Против него садился Райский и с удивлением глядел на лицо Васюкова, следил, как, пока еще с тупым взглядом, достает он скрипку, вяло берет смычок, накажет его канифолью, потом сначала пальцем тронет струны, повинтит винты, опять тронет, потом поведет смычком — и все еще глядит сонно. Но вот заиграл — и проснулся, и улетел куда-то.
Васюкова нет, явился кто-то другой. Зрачки у него расширяются, глаза не мигают больше, а все делаются прозрачнее, светлее, глубже и смотрят гордо, умно, грудь дышит медленно и тяжело. По лицу бродит нега, счастье, кожа становится нежнее, глаза синеют и льют лучи: он стал прекрасен. Райский начал мысленно глядеть, куда глядит Васюков, и видеть, что он видит. Не стало никого вокруг: ни учеников, ни скамей, ни шкафов. Все это закрылось точно туманом.
После нескольких звуков открывалось глубокое пространство, там являлся движущийся мир, какие-то волны, корабли, люди, леса, облака — все будто плыло и неслось мимо его в воздушном пространстве. И он, казалось ему, все рос выше, у него занимало дух, его будто щекотали или купался он…

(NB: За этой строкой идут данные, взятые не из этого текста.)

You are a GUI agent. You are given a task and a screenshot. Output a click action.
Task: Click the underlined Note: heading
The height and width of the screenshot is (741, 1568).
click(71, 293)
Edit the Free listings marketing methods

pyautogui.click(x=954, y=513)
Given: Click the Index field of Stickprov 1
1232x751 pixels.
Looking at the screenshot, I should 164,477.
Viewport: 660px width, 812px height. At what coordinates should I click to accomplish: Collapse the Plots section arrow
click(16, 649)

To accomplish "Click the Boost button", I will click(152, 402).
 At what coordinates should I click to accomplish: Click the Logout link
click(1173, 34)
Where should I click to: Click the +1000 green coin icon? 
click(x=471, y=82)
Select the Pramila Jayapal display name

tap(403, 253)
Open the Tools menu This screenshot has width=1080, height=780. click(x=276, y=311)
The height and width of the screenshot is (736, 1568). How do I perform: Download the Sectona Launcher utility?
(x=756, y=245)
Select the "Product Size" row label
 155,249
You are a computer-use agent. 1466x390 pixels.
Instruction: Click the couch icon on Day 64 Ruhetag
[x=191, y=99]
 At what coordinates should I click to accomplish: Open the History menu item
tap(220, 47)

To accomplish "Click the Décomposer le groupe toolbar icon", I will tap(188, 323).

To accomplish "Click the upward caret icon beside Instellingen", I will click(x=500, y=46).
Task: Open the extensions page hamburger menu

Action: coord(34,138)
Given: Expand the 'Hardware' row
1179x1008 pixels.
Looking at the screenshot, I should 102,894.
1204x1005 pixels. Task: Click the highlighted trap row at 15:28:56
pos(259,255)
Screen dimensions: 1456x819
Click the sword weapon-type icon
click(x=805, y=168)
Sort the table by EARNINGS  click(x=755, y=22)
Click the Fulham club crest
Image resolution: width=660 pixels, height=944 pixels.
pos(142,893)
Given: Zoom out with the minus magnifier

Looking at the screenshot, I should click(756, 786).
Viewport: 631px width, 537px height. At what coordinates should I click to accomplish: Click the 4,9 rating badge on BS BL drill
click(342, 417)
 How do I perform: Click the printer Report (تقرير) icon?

И сон этот длился, пока длились звуки. Вдруг стук, крик, толчок какой-нибудь будил его, будил Васюкова. Звуков нет, миры пропали, он просыпался: кругом — ученики, скамьи, столы — и Васюков укладывает скрипку, кто-нибудь дергает его уж за ухо. Райский с яростью бросается бить забияку, а потом долго ходит задумчивый.
Нервы поют ему какие-то гимны, в нем плещется жизнь, как море, и мысли, чувства, как волны, переливаются, сталкиваются и несутся куда-то, бросают кругом брызги, пену.
В звуках этих он слышит что-то знакомое; носится перед ним какое-то воспоминание, будто тень женщины, которая держала его у себя на коленях.
Он роется в памяти и смутно дорывается, что держала его когда-то мать, и он, прижавшись щекой к ее груди, следил, как она перебирала пальцами клавиши, как носились плачущие или резвые звуки, слышал, как билось у ней в груди сердце.